La candidate a aussi parlé de faciliter l’accès à une première propriété pour les jeunes familles, hausser de 10 % l’allocation aux aînés et l’importance accordée par son parti aux transports collectifs.

Imbroglios dans Vimy

Nous recherchions les commentaires de Mme Koutrakis sur les circonstances entourant son saut dans la campagne, notamment la controverse entourant la députée libérale sortante, Eva Nassif.

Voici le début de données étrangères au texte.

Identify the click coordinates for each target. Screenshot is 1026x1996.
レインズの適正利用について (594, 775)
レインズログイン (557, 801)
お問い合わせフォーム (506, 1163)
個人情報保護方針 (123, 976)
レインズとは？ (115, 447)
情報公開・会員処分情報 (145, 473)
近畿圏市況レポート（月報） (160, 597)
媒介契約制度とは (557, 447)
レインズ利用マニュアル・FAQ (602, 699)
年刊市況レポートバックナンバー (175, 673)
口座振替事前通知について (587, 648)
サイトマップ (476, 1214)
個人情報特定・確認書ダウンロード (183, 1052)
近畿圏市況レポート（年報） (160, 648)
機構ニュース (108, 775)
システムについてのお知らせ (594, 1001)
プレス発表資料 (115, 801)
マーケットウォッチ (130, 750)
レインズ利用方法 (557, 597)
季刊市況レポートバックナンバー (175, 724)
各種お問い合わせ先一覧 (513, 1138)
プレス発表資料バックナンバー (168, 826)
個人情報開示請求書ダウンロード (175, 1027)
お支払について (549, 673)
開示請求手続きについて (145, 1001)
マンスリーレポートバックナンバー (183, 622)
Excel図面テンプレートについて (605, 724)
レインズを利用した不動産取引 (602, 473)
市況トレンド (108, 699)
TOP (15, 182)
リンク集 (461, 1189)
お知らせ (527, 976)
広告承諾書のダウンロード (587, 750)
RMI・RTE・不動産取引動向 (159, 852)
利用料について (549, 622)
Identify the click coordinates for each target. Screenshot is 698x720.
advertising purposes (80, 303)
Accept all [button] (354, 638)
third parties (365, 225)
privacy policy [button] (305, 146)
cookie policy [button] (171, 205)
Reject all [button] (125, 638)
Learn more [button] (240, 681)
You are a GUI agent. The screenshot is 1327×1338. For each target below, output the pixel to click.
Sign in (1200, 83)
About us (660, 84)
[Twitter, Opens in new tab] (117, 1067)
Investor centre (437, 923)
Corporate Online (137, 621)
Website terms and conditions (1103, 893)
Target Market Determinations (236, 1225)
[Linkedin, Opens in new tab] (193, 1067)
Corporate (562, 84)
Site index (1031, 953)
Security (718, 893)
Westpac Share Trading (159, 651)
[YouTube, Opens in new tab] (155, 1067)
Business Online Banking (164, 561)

En effet, un mois après avoir annoncé son retrait de la politique, Mme Nassif affirmait dans une entrevue choc au Globe & Mail qu’elle a été «tassée» par son propre parti, le PLC.

Crainte de répondre

Nous avons demandé deux fois à Mme Koutrakis de commenter le vote négatif sur sa candidature par l’association libérale de sa circonscription.

La première fois, elle a demandé que son directeur des communications, Marc-André Blanchet, soit à ses côtés, mais elle s’est ensuite détournée.

La deuxième fois, elle a nous a dit: «C’est préférable de parler avec M. Blanchet; ce soir, ce n’est pas la place pour faire ça».

Rappelons que le 29 septembre, le PLC a destitué le PDG de l’Association libérale de Vimy, Giuseppe Margiotta, qui a toujours soutenu Eva Nassif. Le trésorier de l’association a aussi été éjecté.

Règles brisées

Ainsi, M. Blanchet a expliqué au Courrier Laval:

«On sait très peu de choses sur la nomination de Mme Koutrakis; notre équipe a été formée tout récemment, mais nous savons que c’est le Parti qui l’a choisie» (et non le contraire).

«Nous avons pris une entente avec le PLC pour le financement et, a-t-il ajouté, à ma connaissance, les fonds de l’association de Vimy ont été transférés à l’agent de Mme Koutrakis; je n’en sais pas plus car je suis très occupé à faire campagne.»

«Il faut rappeler que quelqu’un a brisé les lignes (les règlements) du Parti, comme le dit votre article dont le titre Eva Nassif brise le silence m’a amusé, puisqu’elle n’a pas répondu à vos questions.»

La position de l’Association libérale de Vimy reste marquée du mystère et M. Blanchet s’est montré laconique:

«Ce que je peux dire, c’est que c’était loin d’être unanime et que ceux de l’autre camp l’ont assurée de leur collaboration», a-t-il déclaré, pendant que la candidate était occupée à serrer des mains.

On sait donc qu’il n’y a «pas eu unanimité», mais personne n’a pu nous dire combien de gens siègent à l’exécutif de Vimy et ont participé au vote.

Le Parti s’en occupe

La décision de choisir Mme Koutrakis est donc celle de l’exécutif national du PLC?

«C’est ce que j’ai compris, répond M. Blanchet; je ne vois pas quoi d’autre ce pourrait être, mais je ne sais pas si ça vient de l’exécutif québécois ou national.»

«L’absence d’unanimité lors du vote de l’association a eu du poids dans la balance» (pour choisir Mme Koutrakis).

«On m’a dit: “essaye de dealer avec ça le mieux que tu peux”, et je me suis lancé. Pour le reste, autant que je sache, c’est le Parti qui s’en occupe.»

À propos de Eva Nassif, M. Blanchet a eu ce commentaire:

«Quand on veut garder son poste, on se fait valoir, on ne démissionne pas.» Aurait-on suggéré à Mme Nassif de démissionner? Il ne le sait pas.

La directrice de campagne, Sylvie Jobin, n’a pas beaucoup ajouté aux propos de M. Blanchet et nous a dirigés vers le site web du PLC.

«Nous voulons simplement nous concentrer sur la campagne», ont-ils déclaré.